The new, anti-productivist, perspective of the Manifesto implies an effort to renew our programme, that is to say our vision of the world we are fighting for, our demands and our strategy. I cannot develop all these aspects in detail. The world we are fighting for is the subject of the important chapter two of our document. It is built on the idea that, once the fundamental needs are democratically satisfied, being is more important than having. As for the transitional demands forming a bridge towards the new society, we remain faithful to the method outlined by Leon Trotsky and fully assume the demands he put forward, such as the expropriation of large capitalist groups, the reduction of working hours, workers’ control, etc. But we broaden the scope.

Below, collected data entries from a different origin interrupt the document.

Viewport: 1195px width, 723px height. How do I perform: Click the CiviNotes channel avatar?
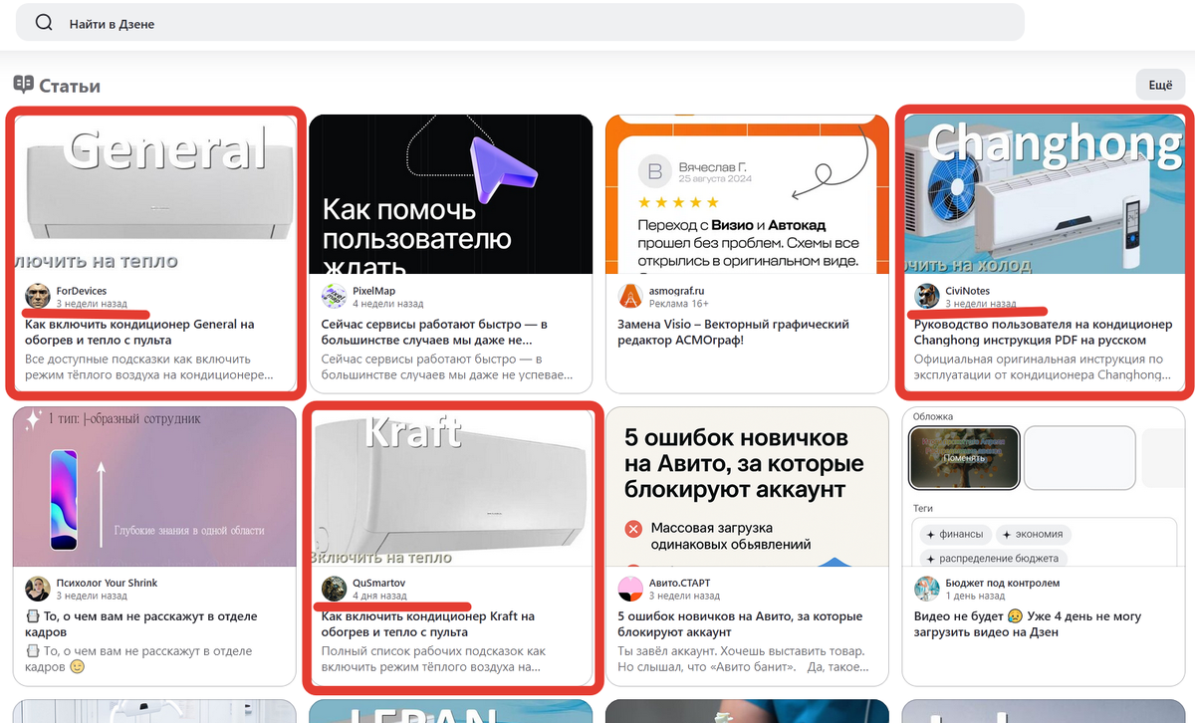coord(926,296)
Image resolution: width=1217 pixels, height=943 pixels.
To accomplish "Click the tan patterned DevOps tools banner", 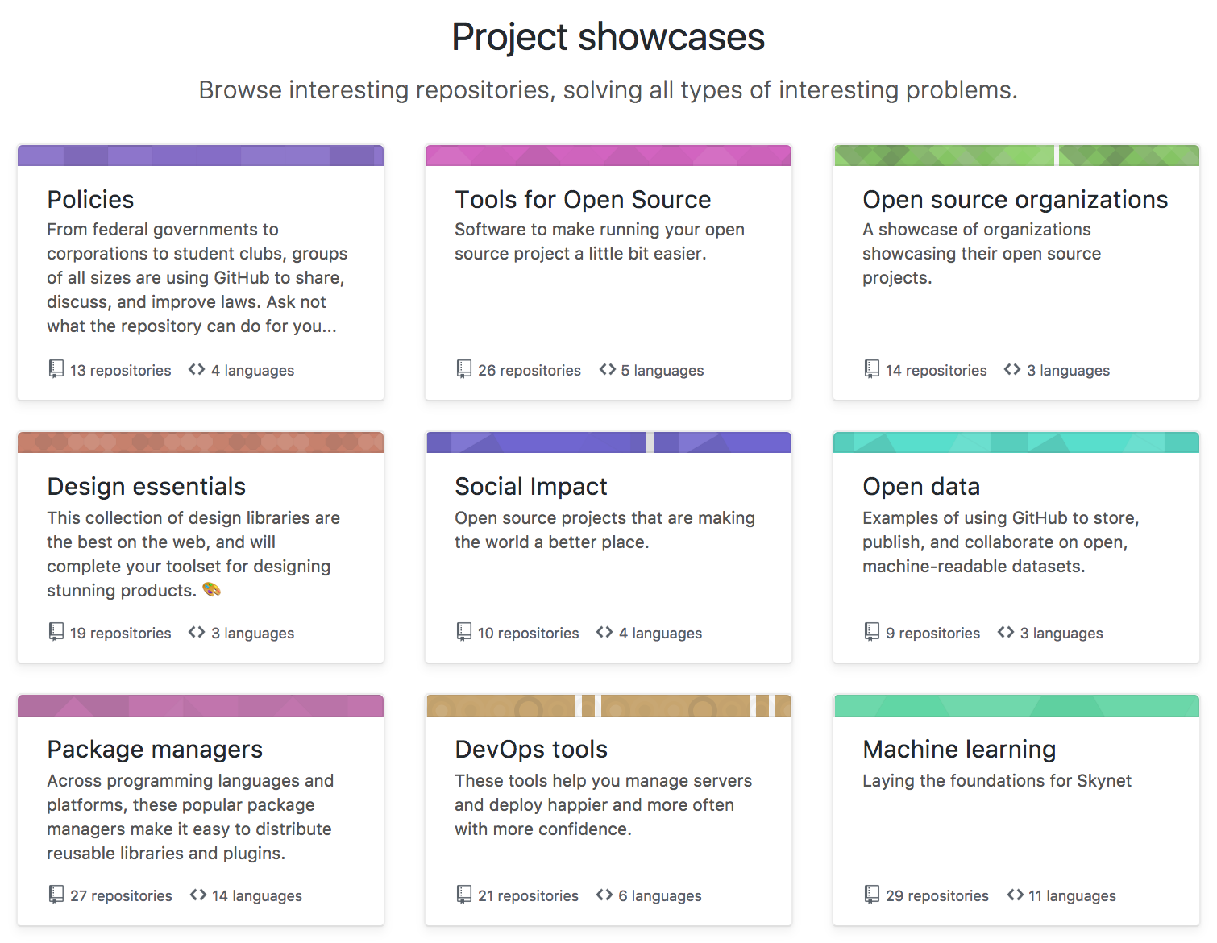I will pyautogui.click(x=609, y=705).
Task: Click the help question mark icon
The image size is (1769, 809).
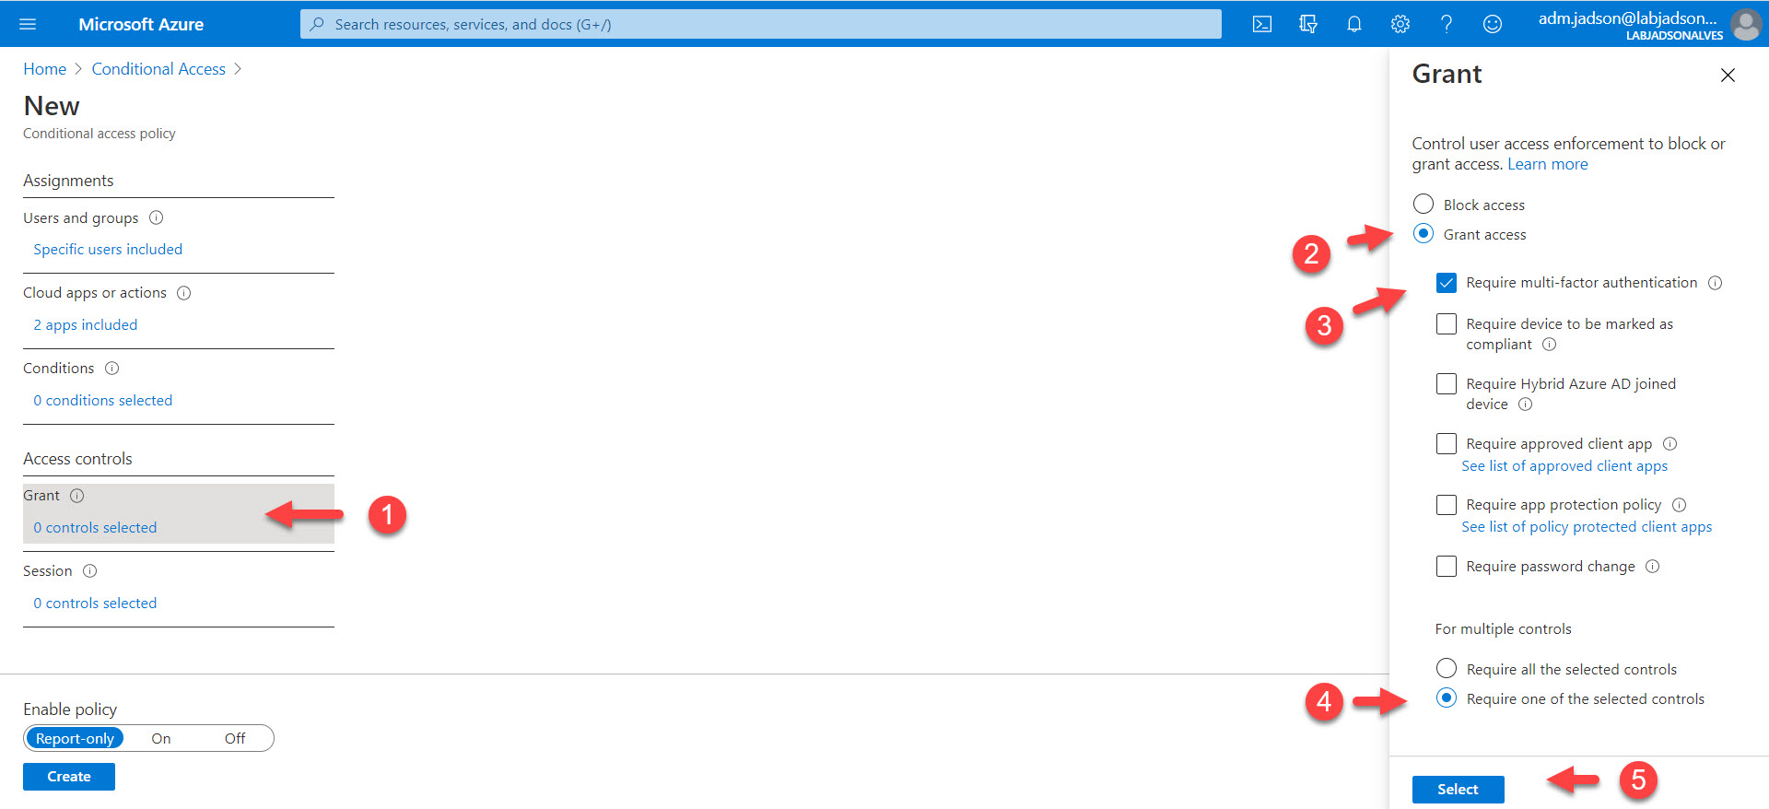Action: tap(1447, 24)
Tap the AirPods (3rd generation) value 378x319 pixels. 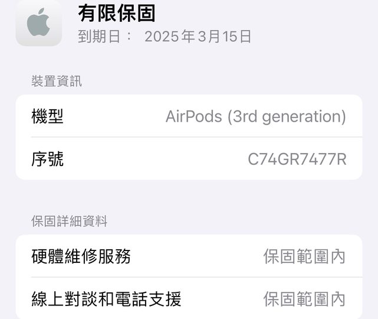256,116
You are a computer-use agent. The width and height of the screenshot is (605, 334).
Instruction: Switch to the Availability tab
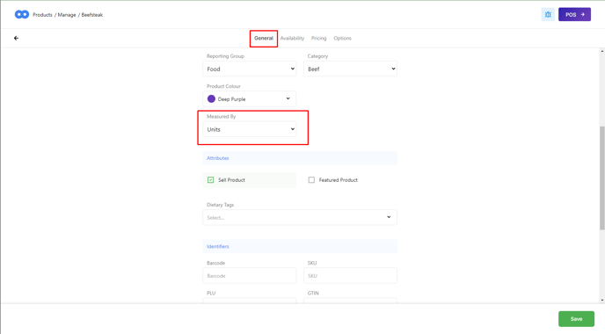[x=292, y=38]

We broaden the scope because we consider all the social movements as being part of the class struggle: 

The class struggle is not a cold abstraction. “The real movement that abolishes the current state of things” (Marx) defines it and designates its actors. The struggles of women, LGBTQI people, oppressed peoples, racialized peoples, migrants, peasants and indigenous peoples for their rights are not simply adjacent to the struggles of workers against the exploitation of labour by the bosses. They are part of the living class struggle. They are part of it because capitalism needs the patriarchal oppression of women to maximize surplus value and ensure social reproduction at a lower cost; needs the discrimination against LGBTQI people to validate patriarchy; needs structural racism to justify the looting of the periphery by the centre; needs inhuman “asylum policies” to regulate the industrial reserve army; needs to submit the peasantry to the dictates of junk food-producing agribusiness to compress the price of labour power; and needs to eliminate the respectful relationship that human communities still maintain within themselves and with nature, to replace it with its individualistic ideology of domination, which transforms the collective into an automaton and the living into dead things.

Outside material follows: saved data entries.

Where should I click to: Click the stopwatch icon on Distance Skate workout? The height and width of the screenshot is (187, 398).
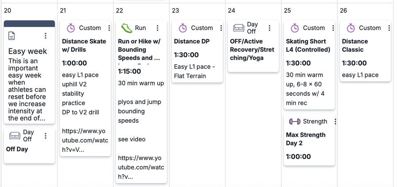(71, 28)
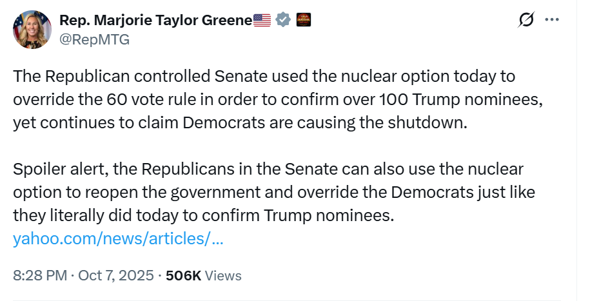Viewport: 590px width, 301px height.
Task: Click the @RepMTG handle
Action: [94, 39]
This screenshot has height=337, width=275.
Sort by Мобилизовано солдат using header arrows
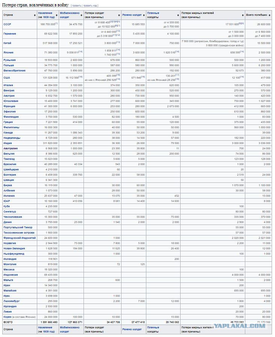tap(82, 15)
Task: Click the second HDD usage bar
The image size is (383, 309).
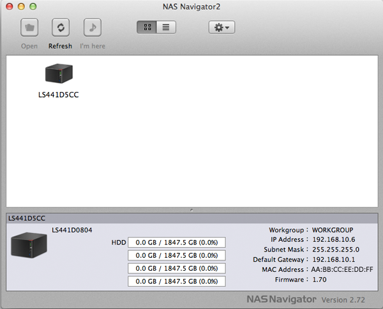Action: point(177,255)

The Manifesto gives a central place to the feminist demands. Women take care more than men. The reasons are discussed among feminists: is it due to their nature, or to patriarchal oppression? We think patriarchal oppression is the key factor, but that’s not the point here. The point is that “to take care” is what we urgently need to fight against the ecosocial catastrophe: indeed, we need to take care of people and of nature.

To take care implies recognizing the central importance of the social reproduction compared to production. This importance can only increase in the context of the necessary turn to a just, ecosocialist degrowth. Today, it is not by chance that the right, the far right and the reactionary forces in general fiercely attack the women’s rights, in particular their right to control their own body, their own reproductive capacities. Virilism and machism are used and encouraged by the far right as weapons of domination on the women. This domination on women is part of a broader reactionary project of domination on society and appropriation of nature by capital. Ultimately, the growing violence against women (and against the LGBT+) is an expression of the fact that the ruling class is determined to defend its system of exploitation of people and nature by all means necessary.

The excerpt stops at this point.